As a young Project Architect, Quirindongo led the conversion of a century-old school building into 36 affordable housing units. He engaged the Seattle Landmark Preservation Board to reach consensus regarding the design, and also collaborated with the Urban League, Seattle Parks and Recreation, and the local transportation authority to create a shared access easement.
During his five-year term with the Historic Seattle Council, Quirindongo was a part of the city’s conversation about adaptive reuse and restoration of city buildings. He assisted in developing a memorandum of understanding guiding the development of Seattle’s Washington Hall as a new cultural institution, and worked with grassroots nonprofit organizations to create arts and cultural programming at the hall.

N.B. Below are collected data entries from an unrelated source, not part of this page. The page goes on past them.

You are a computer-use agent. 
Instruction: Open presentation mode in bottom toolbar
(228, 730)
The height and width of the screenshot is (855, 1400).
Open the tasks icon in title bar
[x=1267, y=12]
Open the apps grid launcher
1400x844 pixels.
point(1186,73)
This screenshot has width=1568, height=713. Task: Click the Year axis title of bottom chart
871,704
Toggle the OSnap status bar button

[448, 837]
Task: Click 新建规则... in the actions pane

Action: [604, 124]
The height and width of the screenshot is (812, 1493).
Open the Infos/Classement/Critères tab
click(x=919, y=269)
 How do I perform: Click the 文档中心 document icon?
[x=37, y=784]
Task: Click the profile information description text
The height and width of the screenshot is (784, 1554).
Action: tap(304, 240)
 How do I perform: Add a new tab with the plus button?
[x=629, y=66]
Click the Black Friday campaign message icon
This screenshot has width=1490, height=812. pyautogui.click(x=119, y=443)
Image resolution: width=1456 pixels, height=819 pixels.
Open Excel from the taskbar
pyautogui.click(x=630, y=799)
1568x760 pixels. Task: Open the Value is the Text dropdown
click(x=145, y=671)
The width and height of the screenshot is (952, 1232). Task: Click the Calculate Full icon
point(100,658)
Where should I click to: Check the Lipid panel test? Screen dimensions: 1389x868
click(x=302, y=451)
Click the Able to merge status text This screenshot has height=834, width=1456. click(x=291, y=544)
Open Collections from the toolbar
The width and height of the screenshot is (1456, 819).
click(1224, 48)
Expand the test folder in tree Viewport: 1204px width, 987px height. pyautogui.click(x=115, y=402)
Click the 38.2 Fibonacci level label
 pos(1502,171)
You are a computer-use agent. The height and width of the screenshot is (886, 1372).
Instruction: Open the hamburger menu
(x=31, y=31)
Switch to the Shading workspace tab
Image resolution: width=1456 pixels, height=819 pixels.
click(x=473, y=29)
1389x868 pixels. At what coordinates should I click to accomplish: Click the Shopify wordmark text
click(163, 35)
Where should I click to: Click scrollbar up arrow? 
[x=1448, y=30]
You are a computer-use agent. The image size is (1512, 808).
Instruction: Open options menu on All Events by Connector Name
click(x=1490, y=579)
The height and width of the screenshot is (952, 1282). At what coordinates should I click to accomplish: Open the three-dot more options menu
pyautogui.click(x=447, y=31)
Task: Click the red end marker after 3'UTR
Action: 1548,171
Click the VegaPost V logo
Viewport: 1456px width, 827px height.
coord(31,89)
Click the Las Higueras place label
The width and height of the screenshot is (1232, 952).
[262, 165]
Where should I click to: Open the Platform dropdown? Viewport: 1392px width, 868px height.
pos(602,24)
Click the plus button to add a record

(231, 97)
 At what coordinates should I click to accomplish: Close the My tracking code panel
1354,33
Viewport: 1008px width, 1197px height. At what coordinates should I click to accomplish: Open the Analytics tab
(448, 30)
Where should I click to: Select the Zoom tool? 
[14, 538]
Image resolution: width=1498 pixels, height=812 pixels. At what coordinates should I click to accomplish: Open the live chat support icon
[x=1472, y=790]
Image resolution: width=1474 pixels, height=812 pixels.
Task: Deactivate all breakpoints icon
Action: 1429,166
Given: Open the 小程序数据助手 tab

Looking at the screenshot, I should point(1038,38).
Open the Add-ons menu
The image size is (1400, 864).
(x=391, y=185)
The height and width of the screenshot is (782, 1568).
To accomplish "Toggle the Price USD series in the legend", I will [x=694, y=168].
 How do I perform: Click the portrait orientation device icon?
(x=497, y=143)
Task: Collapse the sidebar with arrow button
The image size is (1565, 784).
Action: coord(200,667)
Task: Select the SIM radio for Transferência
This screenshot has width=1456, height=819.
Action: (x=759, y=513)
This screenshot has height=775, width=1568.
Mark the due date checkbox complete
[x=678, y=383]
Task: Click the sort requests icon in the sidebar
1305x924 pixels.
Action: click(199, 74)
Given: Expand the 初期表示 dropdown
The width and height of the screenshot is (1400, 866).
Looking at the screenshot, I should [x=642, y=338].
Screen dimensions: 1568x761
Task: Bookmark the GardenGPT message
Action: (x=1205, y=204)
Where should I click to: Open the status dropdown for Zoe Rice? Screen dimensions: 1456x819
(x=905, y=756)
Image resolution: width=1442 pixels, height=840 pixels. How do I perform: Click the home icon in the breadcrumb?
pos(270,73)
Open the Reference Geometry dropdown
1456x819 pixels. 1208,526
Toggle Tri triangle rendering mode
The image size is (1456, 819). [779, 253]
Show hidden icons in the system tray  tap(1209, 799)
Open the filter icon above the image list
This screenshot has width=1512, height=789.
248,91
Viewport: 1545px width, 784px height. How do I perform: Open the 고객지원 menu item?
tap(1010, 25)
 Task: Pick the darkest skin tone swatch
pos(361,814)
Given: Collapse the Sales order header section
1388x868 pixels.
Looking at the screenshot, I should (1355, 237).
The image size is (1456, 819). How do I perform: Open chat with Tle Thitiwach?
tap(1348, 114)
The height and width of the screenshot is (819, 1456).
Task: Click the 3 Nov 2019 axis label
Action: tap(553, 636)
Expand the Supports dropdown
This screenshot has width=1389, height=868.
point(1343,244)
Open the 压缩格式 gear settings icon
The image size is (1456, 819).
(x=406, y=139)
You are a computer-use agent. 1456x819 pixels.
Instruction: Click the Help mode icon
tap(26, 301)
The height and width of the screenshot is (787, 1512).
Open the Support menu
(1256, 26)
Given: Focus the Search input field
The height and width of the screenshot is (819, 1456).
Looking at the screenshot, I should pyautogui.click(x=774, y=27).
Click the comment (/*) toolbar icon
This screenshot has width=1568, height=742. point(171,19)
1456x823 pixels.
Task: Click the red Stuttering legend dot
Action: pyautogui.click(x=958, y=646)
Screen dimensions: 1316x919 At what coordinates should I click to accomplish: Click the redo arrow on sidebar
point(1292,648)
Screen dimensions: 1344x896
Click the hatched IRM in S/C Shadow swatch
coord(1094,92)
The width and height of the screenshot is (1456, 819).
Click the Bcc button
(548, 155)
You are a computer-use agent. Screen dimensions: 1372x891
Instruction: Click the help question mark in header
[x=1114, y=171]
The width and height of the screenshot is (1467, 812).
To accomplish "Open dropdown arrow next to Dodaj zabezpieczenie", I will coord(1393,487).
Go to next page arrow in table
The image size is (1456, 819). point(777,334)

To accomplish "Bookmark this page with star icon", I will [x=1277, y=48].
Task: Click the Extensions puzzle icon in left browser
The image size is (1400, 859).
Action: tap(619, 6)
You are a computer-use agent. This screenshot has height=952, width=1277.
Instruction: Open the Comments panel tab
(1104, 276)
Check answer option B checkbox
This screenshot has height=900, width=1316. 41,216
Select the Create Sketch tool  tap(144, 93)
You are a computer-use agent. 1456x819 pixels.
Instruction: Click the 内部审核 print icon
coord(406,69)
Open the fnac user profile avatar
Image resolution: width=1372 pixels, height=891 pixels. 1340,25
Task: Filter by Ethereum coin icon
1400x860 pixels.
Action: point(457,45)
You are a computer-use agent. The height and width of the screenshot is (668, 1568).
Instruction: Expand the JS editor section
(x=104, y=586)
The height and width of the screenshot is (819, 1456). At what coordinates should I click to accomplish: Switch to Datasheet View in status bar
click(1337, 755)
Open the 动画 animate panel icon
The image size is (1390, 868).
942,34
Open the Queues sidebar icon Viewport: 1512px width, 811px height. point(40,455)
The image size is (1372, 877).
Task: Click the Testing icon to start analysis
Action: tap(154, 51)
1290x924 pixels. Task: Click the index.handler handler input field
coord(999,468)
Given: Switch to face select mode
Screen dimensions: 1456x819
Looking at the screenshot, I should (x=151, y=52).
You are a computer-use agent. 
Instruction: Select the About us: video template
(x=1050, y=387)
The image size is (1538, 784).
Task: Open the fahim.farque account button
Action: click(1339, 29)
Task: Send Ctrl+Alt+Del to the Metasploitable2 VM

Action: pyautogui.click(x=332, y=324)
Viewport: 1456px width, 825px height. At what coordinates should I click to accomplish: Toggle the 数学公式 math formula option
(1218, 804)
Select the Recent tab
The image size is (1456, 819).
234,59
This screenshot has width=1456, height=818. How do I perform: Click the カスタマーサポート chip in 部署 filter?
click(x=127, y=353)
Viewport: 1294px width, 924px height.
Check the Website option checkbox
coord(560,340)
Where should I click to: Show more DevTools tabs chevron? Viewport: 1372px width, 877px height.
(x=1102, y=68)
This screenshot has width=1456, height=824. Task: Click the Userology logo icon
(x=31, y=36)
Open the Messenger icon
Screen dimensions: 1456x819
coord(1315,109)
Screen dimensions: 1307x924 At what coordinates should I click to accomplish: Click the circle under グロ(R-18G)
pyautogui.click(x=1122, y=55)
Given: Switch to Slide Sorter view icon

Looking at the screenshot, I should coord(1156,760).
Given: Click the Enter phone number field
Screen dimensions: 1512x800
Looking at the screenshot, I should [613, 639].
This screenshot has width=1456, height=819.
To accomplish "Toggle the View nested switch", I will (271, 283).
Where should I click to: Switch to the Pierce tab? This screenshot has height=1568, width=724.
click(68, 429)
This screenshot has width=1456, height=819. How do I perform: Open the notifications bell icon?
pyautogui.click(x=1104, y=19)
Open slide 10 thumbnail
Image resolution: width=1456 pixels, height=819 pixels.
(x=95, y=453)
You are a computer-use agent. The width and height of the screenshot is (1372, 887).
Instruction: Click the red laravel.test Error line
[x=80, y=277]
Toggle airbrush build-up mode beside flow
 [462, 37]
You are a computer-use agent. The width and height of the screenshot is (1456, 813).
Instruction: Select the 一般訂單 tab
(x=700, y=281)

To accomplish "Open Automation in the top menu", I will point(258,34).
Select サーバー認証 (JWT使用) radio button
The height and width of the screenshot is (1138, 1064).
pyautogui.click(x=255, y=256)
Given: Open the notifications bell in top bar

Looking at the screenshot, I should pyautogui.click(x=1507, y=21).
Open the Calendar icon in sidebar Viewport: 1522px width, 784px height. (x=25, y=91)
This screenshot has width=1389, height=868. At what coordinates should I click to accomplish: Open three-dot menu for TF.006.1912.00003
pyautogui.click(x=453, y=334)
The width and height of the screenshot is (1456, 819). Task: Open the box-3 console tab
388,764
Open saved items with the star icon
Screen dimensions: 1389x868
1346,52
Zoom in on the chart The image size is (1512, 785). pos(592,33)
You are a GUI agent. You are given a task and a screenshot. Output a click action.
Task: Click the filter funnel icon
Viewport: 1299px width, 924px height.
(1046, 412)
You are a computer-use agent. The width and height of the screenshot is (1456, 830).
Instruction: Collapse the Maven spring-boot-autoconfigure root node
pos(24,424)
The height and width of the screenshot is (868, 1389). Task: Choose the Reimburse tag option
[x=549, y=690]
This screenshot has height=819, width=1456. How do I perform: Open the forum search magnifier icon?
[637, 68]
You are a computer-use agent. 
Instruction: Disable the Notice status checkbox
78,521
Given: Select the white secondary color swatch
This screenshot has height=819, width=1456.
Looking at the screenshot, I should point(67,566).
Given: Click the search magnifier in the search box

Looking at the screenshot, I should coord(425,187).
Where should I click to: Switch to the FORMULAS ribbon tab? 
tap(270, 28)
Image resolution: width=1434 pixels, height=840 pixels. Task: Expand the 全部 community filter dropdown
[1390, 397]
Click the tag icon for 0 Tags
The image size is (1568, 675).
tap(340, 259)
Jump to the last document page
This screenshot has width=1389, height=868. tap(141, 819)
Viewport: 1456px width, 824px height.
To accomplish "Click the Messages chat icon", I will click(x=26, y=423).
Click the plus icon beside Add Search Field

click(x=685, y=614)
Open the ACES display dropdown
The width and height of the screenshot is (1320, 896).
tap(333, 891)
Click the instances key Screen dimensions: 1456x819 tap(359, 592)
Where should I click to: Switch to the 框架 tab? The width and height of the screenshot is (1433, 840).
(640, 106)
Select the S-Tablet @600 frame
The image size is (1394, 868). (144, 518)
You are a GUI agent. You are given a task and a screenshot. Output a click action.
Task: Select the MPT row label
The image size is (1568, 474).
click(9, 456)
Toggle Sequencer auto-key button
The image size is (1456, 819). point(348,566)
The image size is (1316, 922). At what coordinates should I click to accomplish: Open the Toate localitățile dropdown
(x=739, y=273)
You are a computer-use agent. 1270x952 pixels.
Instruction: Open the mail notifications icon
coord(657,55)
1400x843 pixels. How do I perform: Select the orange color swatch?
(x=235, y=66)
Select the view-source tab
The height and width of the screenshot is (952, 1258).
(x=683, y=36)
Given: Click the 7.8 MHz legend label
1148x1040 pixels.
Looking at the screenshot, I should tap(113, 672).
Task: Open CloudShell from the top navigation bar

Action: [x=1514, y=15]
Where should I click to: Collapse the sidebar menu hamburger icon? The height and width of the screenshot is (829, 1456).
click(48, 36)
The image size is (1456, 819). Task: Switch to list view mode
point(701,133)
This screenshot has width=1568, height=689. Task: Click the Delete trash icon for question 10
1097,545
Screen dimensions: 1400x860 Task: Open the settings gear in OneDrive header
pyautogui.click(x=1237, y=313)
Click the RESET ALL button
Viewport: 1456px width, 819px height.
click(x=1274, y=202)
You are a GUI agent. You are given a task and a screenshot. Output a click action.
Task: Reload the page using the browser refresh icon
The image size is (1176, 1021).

As a current member of the Pike Place Market Preservation and Development Authority Council, Quirindongo works with the City of Seattle in its efforts to develop and implement future waterfront projects. As Council Chair, he oversaw the creation of MarketFront, a $74-million project that included 40 senior housing units, 10,000 square feet of retail space, 300 parking spaces, and 10,000 square feet of public convening spaces.
As AIA Seattle President, Quirindongo regularly advocated at the state and federal levels for industry priorities and helped create AIA Seattle’s partner nonprofit Design-In-Public, an organization focused on improving design within the public realm.
Quirindongo also regularly speaks to elementary, high school, and college students about architecture, design, and advocacy. To the youngest students — and their parents — Quirindongo explains what an architect does, and how the industry impacts communities. With college students, Quirindongo emphasizes the value and importance of their voices in shaping the future of cities and communities, and their own careers.
Quirindongo also is working within his own firm to inspire future citizen architects. He currently leads an initiative at DLR Group called Design Agency, which is a platform to enable staff to engage in their local community, invest in advocacy, and identify needed pro bono programs at the neighborhood level. Rather than “waiting to be asked,” Design Agency envisions how architects looking toward proactive problem-solving and design leadership within cities and neighborhoods.
“I believe architects are change-makers,” Quirindongo said. “I want all of my colleagues — and the residents of all Seattle neighborhoods — to recognize that, regardless of their station, we all have agency to champion and affect social change through design.”